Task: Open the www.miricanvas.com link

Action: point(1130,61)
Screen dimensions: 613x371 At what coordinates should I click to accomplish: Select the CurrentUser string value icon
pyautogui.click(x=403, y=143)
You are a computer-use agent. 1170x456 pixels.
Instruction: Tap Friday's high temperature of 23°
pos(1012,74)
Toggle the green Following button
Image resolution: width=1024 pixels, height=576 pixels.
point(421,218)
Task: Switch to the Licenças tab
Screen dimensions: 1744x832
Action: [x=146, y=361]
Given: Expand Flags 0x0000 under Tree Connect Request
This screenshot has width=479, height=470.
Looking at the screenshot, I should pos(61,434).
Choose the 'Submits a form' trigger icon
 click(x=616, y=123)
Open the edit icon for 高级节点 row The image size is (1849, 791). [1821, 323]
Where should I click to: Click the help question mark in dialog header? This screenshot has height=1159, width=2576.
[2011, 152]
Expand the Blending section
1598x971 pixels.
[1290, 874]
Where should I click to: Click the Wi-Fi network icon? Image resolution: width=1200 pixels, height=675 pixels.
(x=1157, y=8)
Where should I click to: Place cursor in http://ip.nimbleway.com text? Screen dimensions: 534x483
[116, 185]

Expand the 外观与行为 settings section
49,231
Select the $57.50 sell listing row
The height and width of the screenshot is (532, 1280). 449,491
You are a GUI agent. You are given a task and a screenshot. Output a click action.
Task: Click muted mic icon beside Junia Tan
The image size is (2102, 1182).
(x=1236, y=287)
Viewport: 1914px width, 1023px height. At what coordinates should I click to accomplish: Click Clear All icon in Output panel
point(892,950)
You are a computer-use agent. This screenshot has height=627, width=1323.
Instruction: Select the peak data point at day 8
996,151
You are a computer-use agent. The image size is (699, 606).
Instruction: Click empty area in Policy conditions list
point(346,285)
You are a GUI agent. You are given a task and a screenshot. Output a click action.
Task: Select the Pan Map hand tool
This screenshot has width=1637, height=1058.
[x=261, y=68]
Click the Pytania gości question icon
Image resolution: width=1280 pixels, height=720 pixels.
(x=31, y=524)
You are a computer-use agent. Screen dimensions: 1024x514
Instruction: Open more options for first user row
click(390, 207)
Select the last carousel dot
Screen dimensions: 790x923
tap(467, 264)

■ Exercise brief: Take the stretch of the material from the line containing "You are a computer-use agent. This" through the line containing "(x=31, y=524)" and switch "empty area" to "blank area". Give back only those lines, with everything else unchanged.

■ Correct result:
You are a computer-use agent. This screenshot has height=627, width=1323.
Instruction: Select the peak data point at day 8
996,151
You are a computer-use agent. The image size is (699, 606).
Instruction: Click blank area in Policy conditions list
point(346,285)
You are a GUI agent. You are given a task and a screenshot. Output a click action.
Task: Select the Pan Map hand tool
This screenshot has width=1637, height=1058.
[x=261, y=68]
Click the Pytania gości question icon
Image resolution: width=1280 pixels, height=720 pixels.
(x=31, y=524)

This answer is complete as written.